Problem statement – Leave the pictures out, and transcribe the material below exactly from the line with "Task: Click the Buscar search field" to the line with "Viewport: 643px width, 474px height.", both lines included.

* * * * * * *

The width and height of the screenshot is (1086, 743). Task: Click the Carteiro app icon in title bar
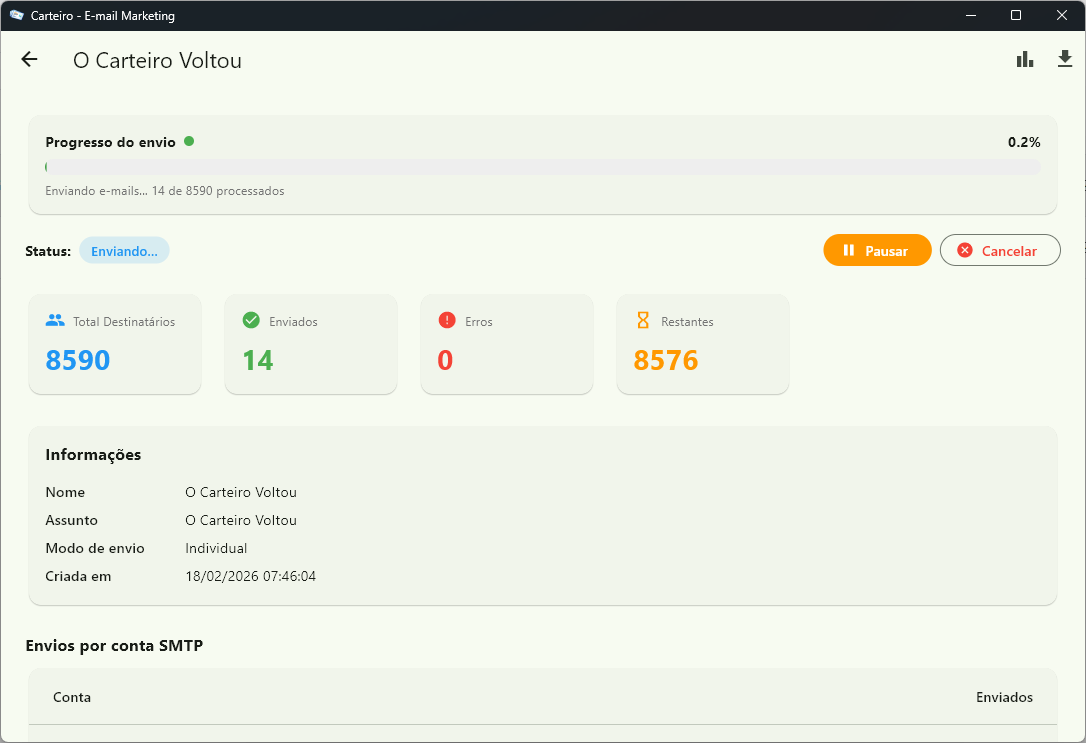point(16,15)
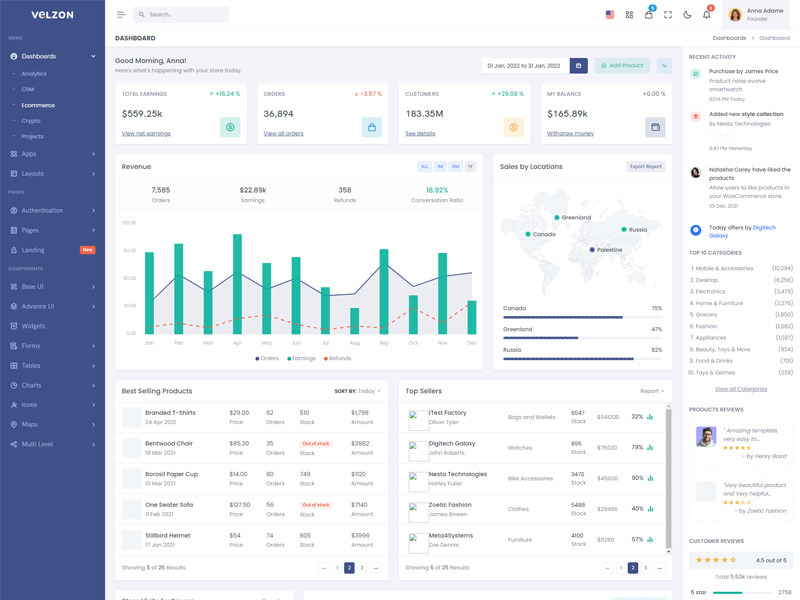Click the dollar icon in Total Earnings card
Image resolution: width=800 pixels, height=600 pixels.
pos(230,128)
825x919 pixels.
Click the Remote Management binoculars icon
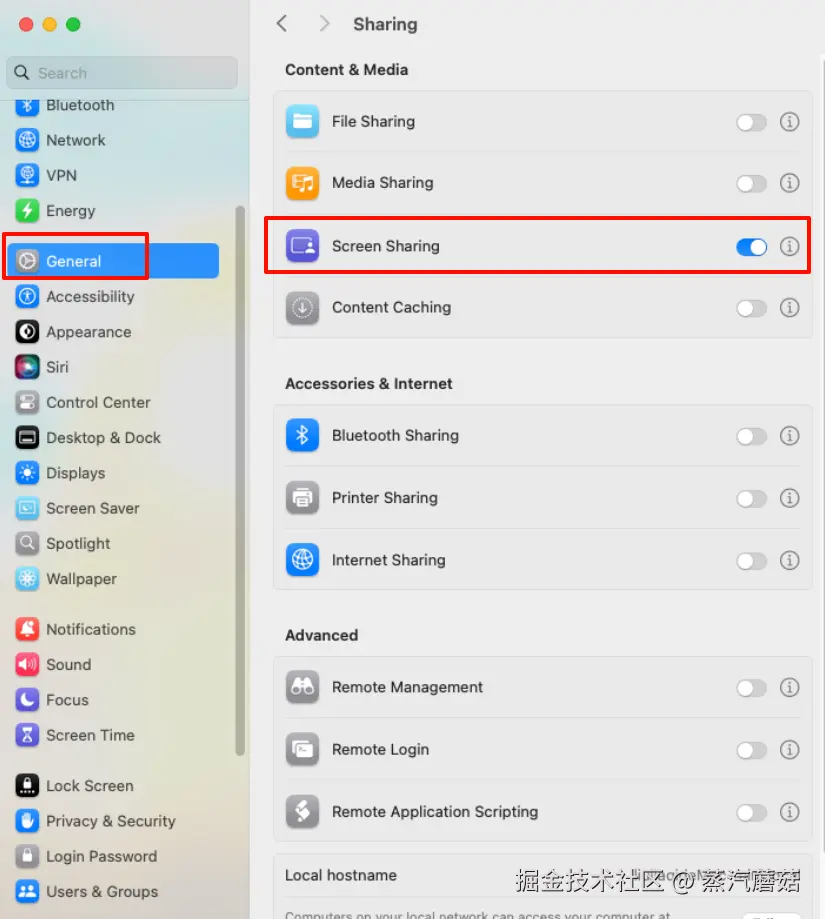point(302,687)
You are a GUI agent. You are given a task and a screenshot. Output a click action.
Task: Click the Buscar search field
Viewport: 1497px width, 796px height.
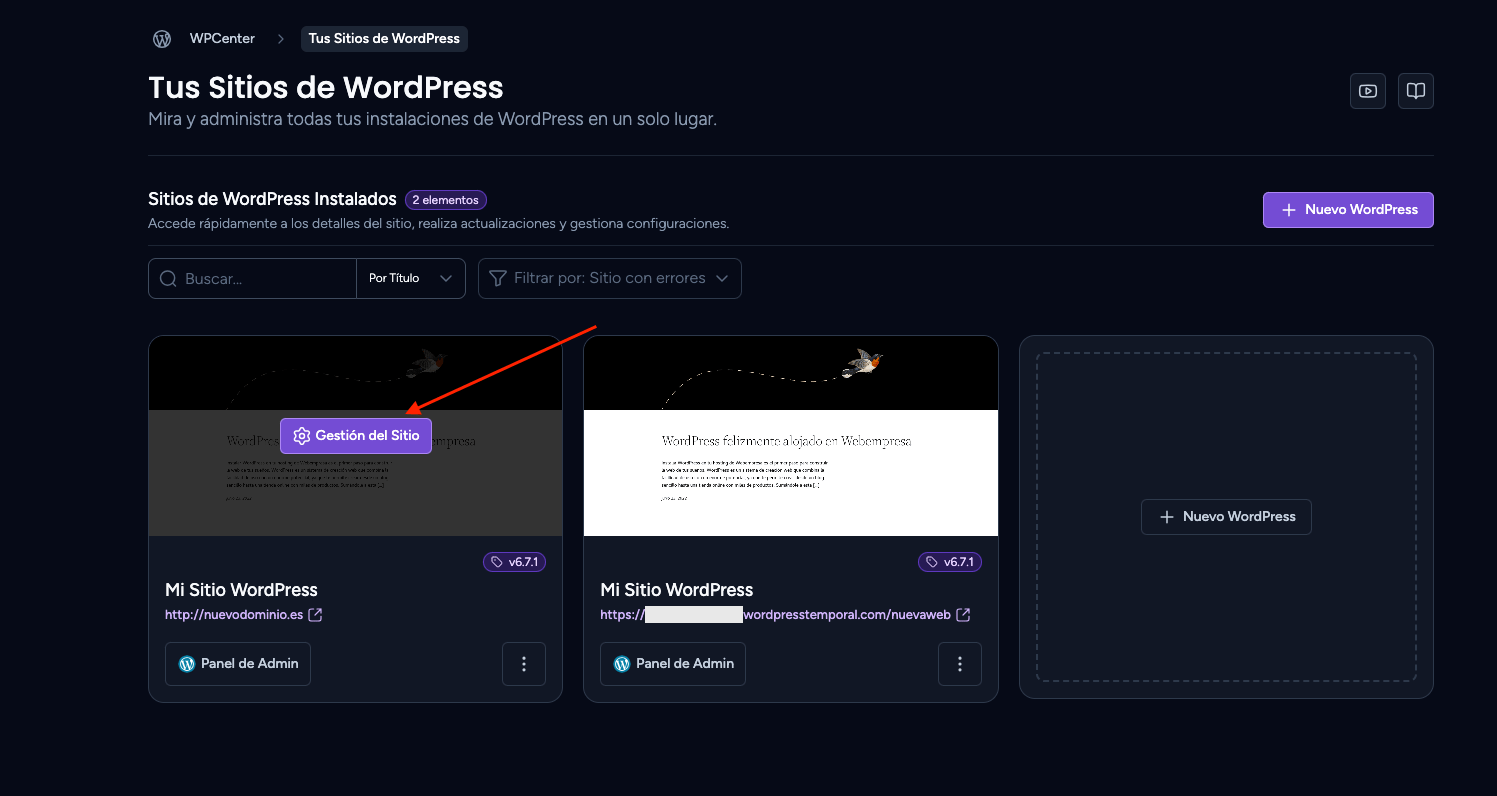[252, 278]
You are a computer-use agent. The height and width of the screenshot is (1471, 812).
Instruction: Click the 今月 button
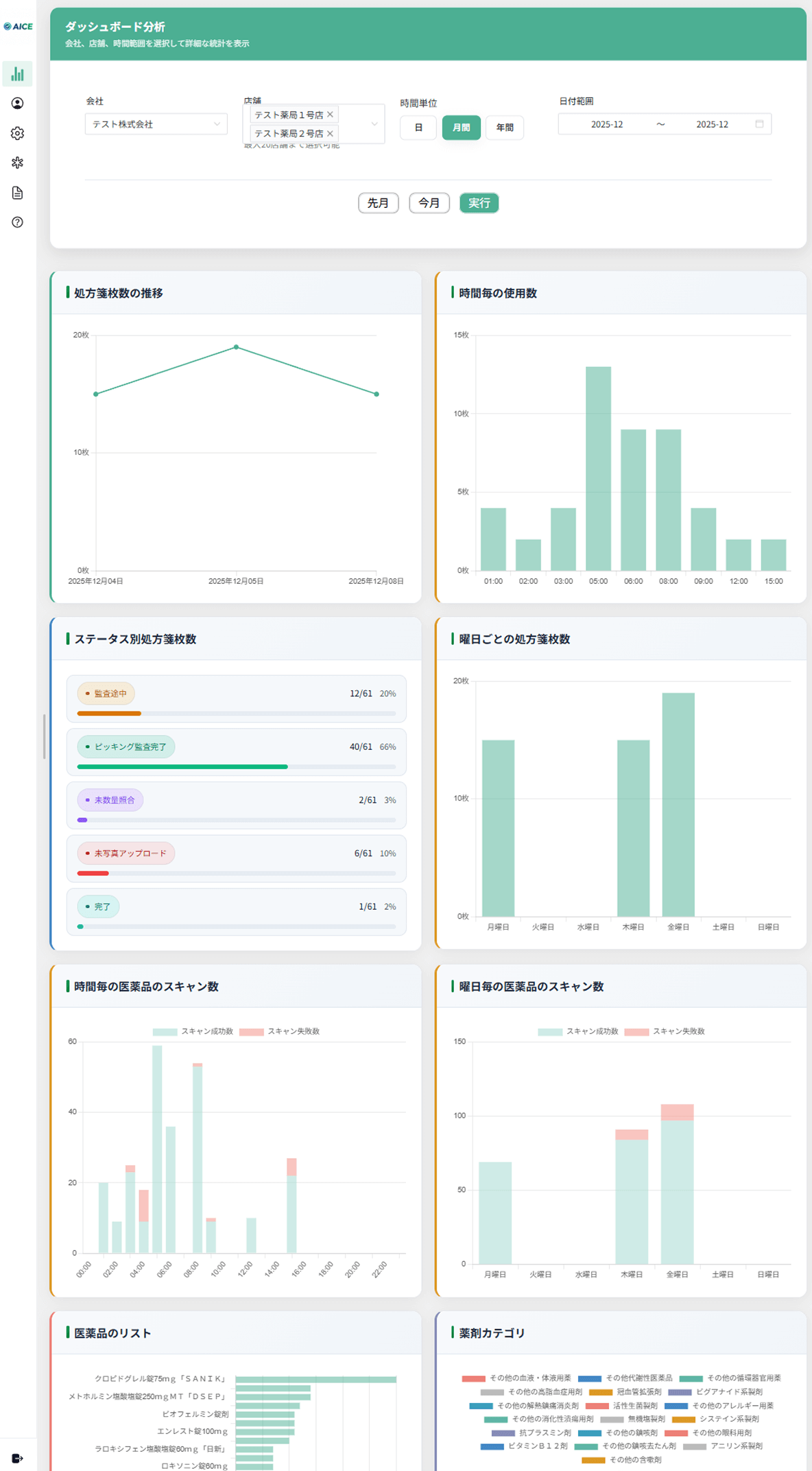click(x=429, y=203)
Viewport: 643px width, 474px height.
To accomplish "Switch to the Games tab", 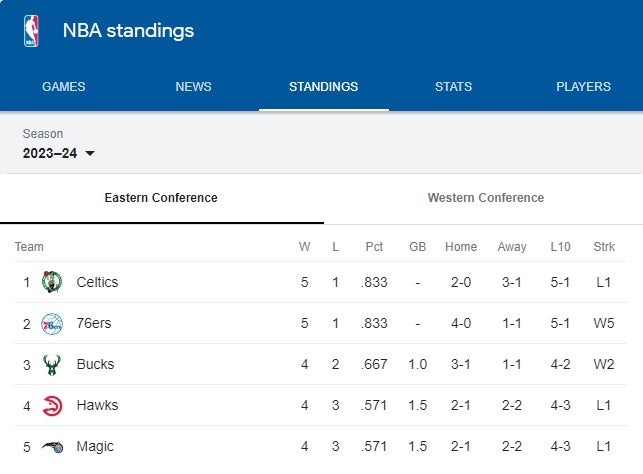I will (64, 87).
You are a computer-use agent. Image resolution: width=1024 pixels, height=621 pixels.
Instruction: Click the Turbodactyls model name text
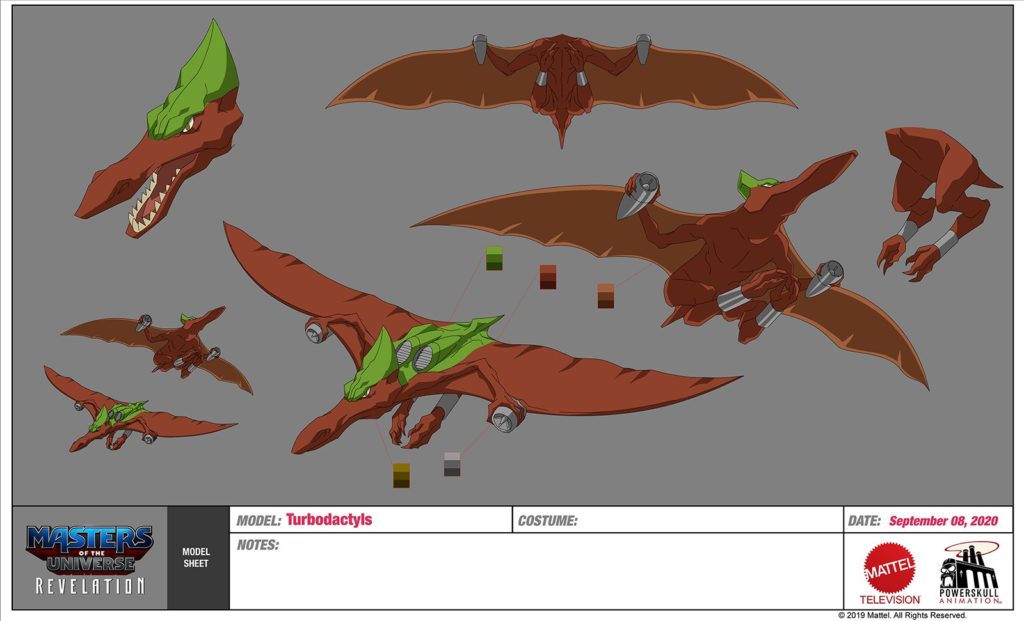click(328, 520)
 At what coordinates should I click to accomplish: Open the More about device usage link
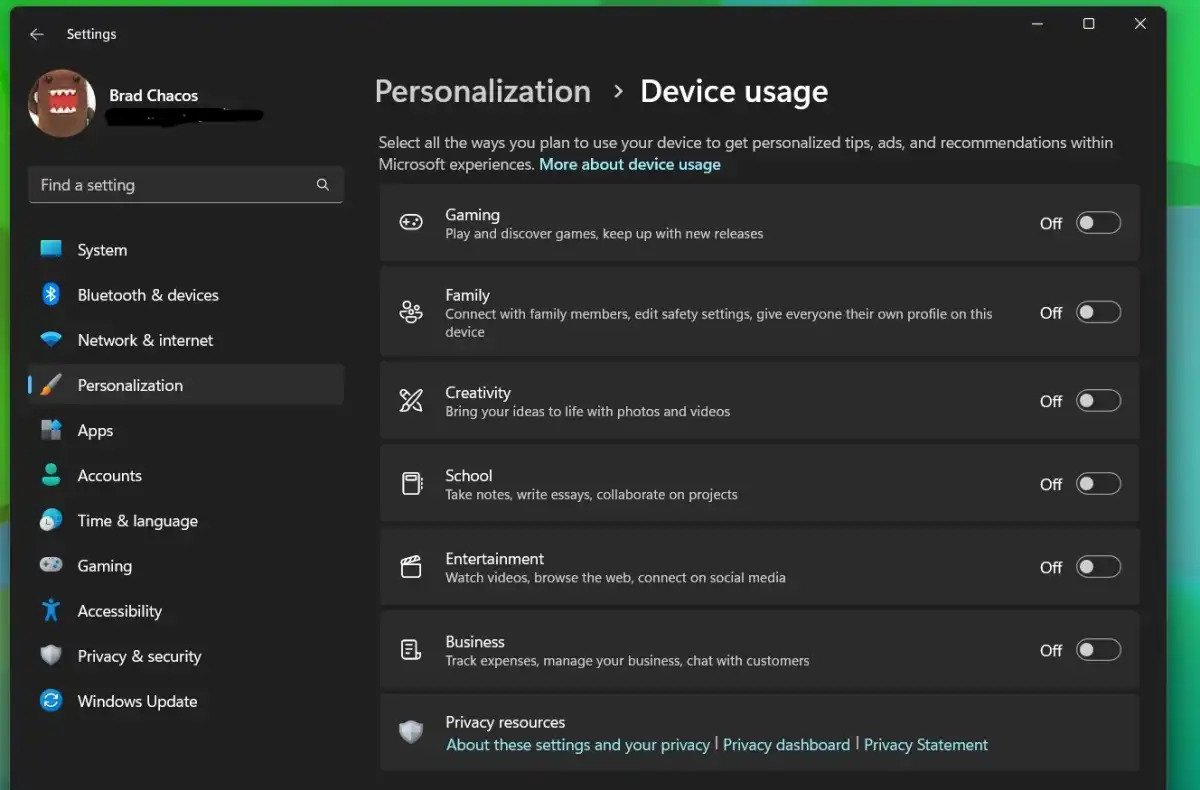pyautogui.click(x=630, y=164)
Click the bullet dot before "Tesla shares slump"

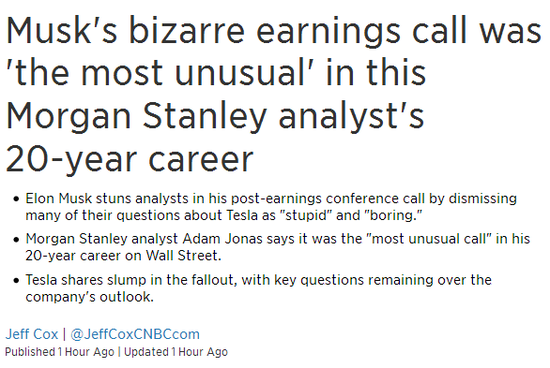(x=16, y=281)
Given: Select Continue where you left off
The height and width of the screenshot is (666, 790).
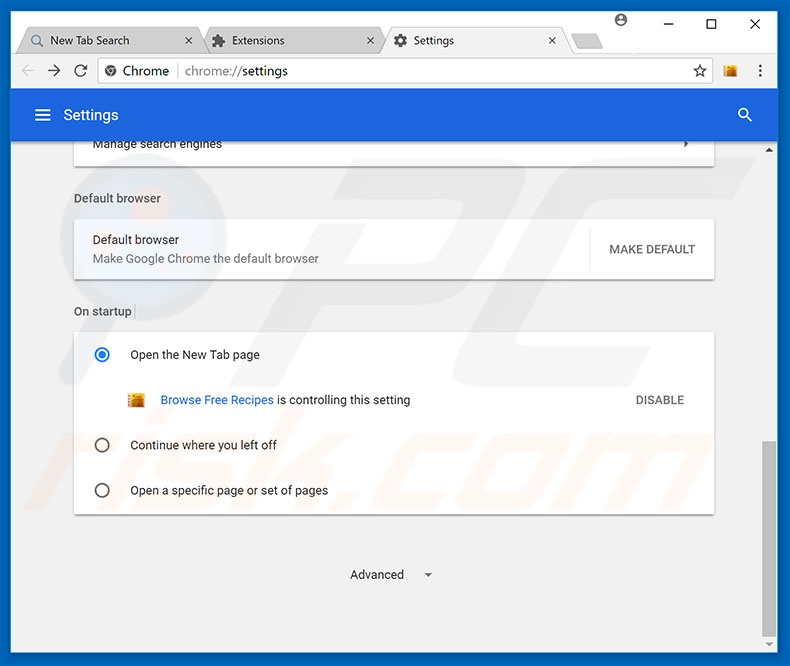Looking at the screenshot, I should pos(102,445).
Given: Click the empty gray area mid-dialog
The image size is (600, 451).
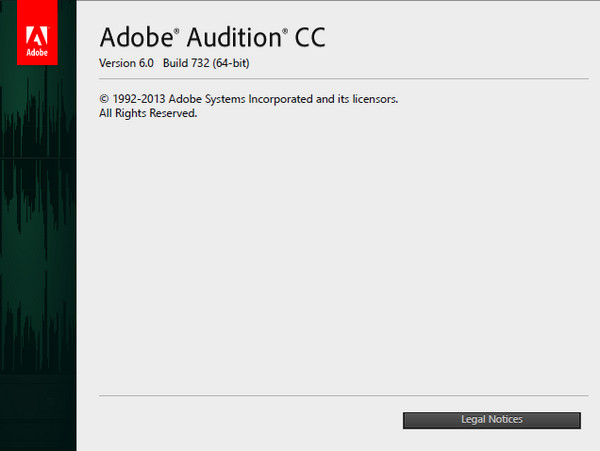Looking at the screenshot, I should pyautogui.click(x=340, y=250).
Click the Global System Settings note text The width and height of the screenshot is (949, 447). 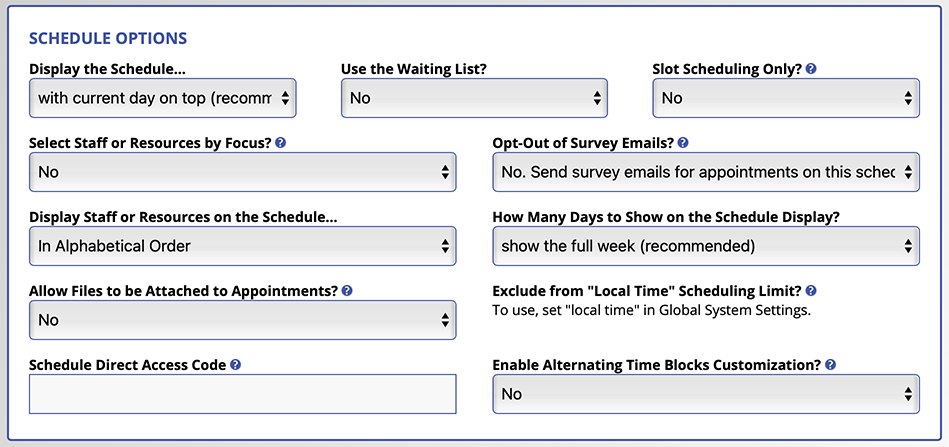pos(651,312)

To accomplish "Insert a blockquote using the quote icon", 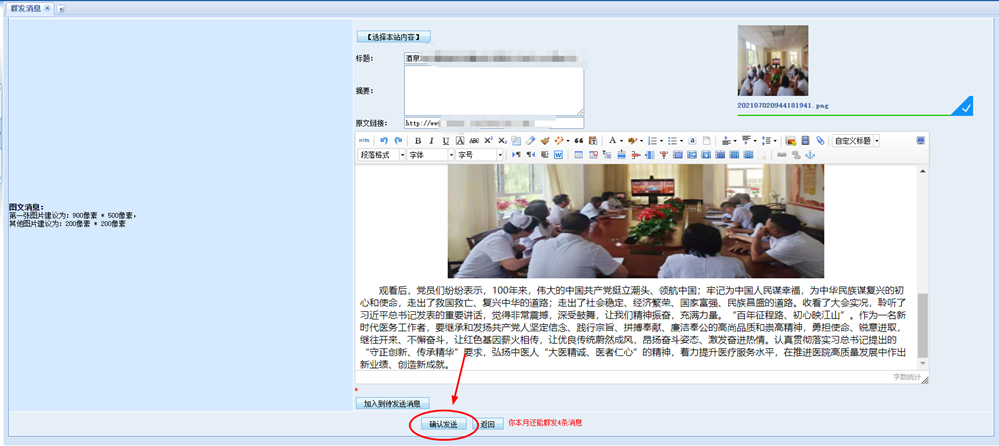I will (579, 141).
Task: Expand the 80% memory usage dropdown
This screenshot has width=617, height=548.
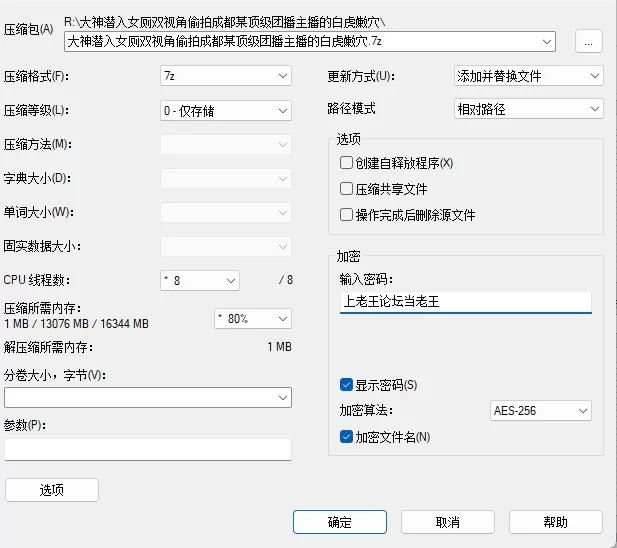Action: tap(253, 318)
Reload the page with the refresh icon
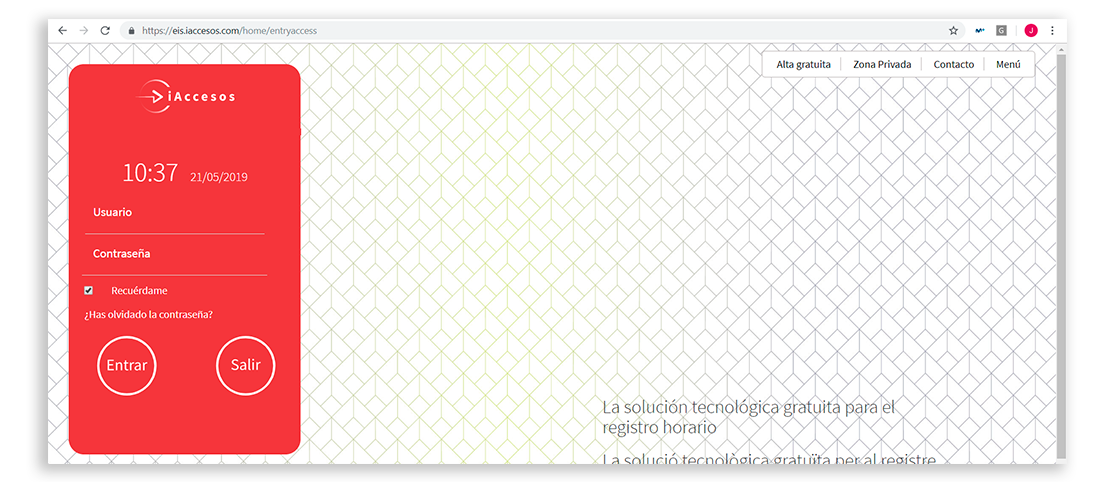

* * * * * * *

Answer space –
Task: Click the Buscar search field
Viewport: 1497px width, 796px height.
[252, 278]
You are a computer-use agent. The height and width of the screenshot is (1471, 812).
Instruction: Click the 今月 button
click(x=429, y=203)
Viewport: 643px width, 474px height.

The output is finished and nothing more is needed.